## Amazon and IMDB recommendation systems
**Adapted from UBC DSCI 563 (unsupervised learning)Lab 4**

In [7]:
import os
import json
import pickle
import numpy as np
import random
import altair as alt
import pandas as pd
import matplotlib.pyplot as plt
from IPython.core.display import display, HTML
from scipy.sparse import csr_matrix as sparse_matrix

from sklearn.neighbors import NearestNeighbors
from sklearn.decomposition import TruncatedSVD
from sklearn.metrics.pairwise import cosine_similarity
from sklearn.metrics.pairwise import euclidean_distances
alt.data_transformers.disable_max_rows()
#alt.data_transformers.enable('data_server')
alt.data_transformers.enable('json')

DataTransformerRegistry.enable('json')

## Load and Wrangle Data

In [3]:
filename = "ratings_Patio_Lawn_and_Garden.csv"

with open(os.path.join("../data", filename), "rb") as f:
    ratings = pd.read_csv(f, names=("user", "item", "rating", "timestamp"))
ratings.head()

Unnamed: 0,user,item,rating,timestamp
0,A2VNYWOPJ13AFP,981850006,5.0,1259798400
1,A20DWVV8HML3AW,981850006,5.0,1371081600
2,A3RVP3YBYYOPRH,981850006,5.0,1257984000
3,A28XY55TP3Q90O,981850006,5.0,1314144000
4,A3VZW1BGUQO0V3,981850006,5.0,1308268800


In [5]:
def get_stats(ratings, item_key="item", user_key="user"):
    print("Number of ratings:", len(ratings))
    print("The average rating:", np.mean(ratings["rating"]))
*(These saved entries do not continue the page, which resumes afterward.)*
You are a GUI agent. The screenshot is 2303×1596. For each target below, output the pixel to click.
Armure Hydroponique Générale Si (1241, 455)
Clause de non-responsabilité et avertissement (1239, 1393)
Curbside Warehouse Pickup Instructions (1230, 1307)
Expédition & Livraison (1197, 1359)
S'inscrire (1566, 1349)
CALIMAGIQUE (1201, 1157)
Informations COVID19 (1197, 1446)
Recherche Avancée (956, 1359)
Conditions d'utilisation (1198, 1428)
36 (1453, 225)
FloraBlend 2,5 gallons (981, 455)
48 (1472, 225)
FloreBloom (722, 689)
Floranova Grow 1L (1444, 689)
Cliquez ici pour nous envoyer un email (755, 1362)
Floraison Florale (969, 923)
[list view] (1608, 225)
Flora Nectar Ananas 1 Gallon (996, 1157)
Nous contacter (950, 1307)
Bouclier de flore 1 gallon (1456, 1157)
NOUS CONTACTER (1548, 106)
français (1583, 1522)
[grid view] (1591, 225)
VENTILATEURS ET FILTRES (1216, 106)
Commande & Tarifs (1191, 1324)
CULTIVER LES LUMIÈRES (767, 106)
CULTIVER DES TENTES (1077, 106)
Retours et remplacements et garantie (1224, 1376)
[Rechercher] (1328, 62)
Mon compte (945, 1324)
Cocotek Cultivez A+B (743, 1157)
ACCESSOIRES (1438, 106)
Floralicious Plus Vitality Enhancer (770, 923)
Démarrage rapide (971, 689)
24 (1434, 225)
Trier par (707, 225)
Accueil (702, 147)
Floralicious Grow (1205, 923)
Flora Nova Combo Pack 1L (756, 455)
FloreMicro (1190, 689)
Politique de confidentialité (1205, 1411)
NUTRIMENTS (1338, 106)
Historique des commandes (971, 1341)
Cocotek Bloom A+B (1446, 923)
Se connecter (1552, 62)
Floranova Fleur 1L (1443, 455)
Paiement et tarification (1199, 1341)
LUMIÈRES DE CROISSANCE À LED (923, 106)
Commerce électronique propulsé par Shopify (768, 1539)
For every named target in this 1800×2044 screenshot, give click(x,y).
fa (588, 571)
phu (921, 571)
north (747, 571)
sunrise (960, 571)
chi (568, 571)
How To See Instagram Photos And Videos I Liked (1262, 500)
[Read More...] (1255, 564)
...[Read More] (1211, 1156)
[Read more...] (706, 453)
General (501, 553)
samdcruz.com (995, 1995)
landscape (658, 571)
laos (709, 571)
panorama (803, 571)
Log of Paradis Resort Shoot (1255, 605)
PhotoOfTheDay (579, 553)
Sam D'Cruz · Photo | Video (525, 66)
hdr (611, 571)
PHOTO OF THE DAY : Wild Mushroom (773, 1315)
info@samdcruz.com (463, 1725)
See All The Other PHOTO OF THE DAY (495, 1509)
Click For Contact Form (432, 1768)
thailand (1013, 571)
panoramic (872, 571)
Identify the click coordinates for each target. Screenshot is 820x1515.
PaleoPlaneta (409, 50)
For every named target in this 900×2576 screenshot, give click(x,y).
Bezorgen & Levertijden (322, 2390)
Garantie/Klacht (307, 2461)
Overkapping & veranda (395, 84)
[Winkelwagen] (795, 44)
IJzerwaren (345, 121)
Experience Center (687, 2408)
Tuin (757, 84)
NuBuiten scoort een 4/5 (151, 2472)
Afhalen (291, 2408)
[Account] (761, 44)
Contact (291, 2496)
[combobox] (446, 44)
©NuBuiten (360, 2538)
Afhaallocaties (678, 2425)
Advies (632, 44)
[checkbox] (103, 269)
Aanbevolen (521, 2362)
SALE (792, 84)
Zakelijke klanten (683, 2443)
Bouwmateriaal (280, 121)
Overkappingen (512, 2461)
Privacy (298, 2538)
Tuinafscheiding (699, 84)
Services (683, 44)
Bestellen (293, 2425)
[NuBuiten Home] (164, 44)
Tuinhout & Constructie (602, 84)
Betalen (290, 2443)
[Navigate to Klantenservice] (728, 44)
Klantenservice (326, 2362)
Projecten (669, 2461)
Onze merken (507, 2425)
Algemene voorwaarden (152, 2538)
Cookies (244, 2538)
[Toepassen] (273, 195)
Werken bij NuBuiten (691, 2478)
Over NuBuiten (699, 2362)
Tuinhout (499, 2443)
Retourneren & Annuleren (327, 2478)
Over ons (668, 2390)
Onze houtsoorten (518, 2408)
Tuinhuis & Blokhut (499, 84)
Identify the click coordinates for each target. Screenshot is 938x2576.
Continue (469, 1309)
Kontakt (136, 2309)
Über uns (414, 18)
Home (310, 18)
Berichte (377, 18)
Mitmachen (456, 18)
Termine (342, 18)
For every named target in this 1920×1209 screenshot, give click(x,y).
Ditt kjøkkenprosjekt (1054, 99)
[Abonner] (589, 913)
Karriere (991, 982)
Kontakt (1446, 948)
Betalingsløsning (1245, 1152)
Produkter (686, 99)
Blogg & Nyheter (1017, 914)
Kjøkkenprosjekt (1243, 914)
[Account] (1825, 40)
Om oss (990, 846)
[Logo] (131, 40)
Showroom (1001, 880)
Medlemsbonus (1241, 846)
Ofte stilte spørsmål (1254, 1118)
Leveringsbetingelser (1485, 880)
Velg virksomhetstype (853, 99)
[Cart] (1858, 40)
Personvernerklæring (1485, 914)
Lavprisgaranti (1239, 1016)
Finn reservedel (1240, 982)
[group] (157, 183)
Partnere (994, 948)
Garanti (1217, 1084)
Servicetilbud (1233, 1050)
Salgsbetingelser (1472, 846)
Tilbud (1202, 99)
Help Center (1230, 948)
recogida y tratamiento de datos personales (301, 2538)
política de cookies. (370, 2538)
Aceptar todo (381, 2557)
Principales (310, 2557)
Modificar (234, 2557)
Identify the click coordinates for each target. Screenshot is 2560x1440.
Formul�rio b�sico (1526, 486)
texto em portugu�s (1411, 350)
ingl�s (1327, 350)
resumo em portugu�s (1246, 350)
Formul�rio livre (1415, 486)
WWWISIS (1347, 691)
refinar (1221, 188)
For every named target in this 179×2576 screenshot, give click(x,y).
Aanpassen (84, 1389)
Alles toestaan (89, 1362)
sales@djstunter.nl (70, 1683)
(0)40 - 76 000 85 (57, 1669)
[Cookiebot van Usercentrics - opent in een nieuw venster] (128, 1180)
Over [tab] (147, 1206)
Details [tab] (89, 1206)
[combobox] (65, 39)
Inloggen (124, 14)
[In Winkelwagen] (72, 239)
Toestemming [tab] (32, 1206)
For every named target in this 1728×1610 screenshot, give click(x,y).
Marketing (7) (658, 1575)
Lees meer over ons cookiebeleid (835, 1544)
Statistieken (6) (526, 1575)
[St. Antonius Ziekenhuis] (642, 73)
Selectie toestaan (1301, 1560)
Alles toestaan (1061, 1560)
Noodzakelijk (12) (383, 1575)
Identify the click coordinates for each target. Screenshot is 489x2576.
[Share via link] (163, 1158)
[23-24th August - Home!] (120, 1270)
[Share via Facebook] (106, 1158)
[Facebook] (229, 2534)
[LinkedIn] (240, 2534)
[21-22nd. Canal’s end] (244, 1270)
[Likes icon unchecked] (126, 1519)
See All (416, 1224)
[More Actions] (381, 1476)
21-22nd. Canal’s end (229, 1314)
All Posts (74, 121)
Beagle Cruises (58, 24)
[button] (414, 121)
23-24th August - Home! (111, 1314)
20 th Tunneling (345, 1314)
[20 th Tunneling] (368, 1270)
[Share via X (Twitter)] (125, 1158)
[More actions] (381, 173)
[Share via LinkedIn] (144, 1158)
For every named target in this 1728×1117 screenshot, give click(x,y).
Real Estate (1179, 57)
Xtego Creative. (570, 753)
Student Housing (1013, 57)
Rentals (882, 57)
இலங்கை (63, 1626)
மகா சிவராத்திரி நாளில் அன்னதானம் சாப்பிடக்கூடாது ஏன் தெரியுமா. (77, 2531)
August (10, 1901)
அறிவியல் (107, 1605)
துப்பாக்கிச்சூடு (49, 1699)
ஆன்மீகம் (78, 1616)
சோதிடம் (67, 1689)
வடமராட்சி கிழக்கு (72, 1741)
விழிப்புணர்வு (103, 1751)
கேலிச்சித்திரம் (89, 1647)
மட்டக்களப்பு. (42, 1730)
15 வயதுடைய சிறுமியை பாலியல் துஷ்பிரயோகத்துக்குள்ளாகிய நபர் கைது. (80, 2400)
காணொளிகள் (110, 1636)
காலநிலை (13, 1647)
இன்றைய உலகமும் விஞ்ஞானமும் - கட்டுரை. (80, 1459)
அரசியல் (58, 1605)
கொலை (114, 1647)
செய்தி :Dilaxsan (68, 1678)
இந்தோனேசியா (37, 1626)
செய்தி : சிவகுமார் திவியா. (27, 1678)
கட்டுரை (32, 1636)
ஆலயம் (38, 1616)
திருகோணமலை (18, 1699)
    n = len(set(ratings[item_key]))
    d = len(set(ratings[user_key]))
    print("Number of users:", d)
    print("Number of items:", n)
    print("Fraction nonzero:", len(ratings)/(n*d))
    print("Size of full X matrix (GB):", (n*d)*8/1e9)

    return n, d


n, d = get_stats(ratings)

def create_X(ratings, n, d, user_key="user", item_key="item"):
    """
    Creates a sparse matrix using scipy.csr_matrix and mappers to relate indexes to items' id.
    
    Parameters:
    -----------
    ratings: pd.DataFrame
        the ratings to be stored in the matrix;
    n: int
        the number of items
    d: int
        the number of users
    user_key: string
        the column in ratings that contains the users id
    item_key: string
        the column in ratings that contains the items id
    
    Returns: (X, user_mapper, item_mapper, user_inverse_mapper, item_inverse_mapper, user_ind, item_ind)
    --------
    X: np.sparse
        the sparse matrix containing the ratings.
    user_mapper: dict
        stores the indexes of the users - the user_id is the key;
    item_mapper: dict
        stores the indexes of the items - the item_id is the key;
    user_inverse_mapper: dict
        stores the user id - the user index is the key;
    item_inverse_mapper: dict
        stores the item id - the item index is the key;
    user_ind: list
        indexes of the users (in the order they are in ratings);
    item_ind: list
        indexes of the items;
    """
    
    user_mapper = dict(zip(np.unique(ratings[user_key]), list(range(d))))
    item_mapper = dict(zip(np.unique(ratings[item_key]), list(range(n))))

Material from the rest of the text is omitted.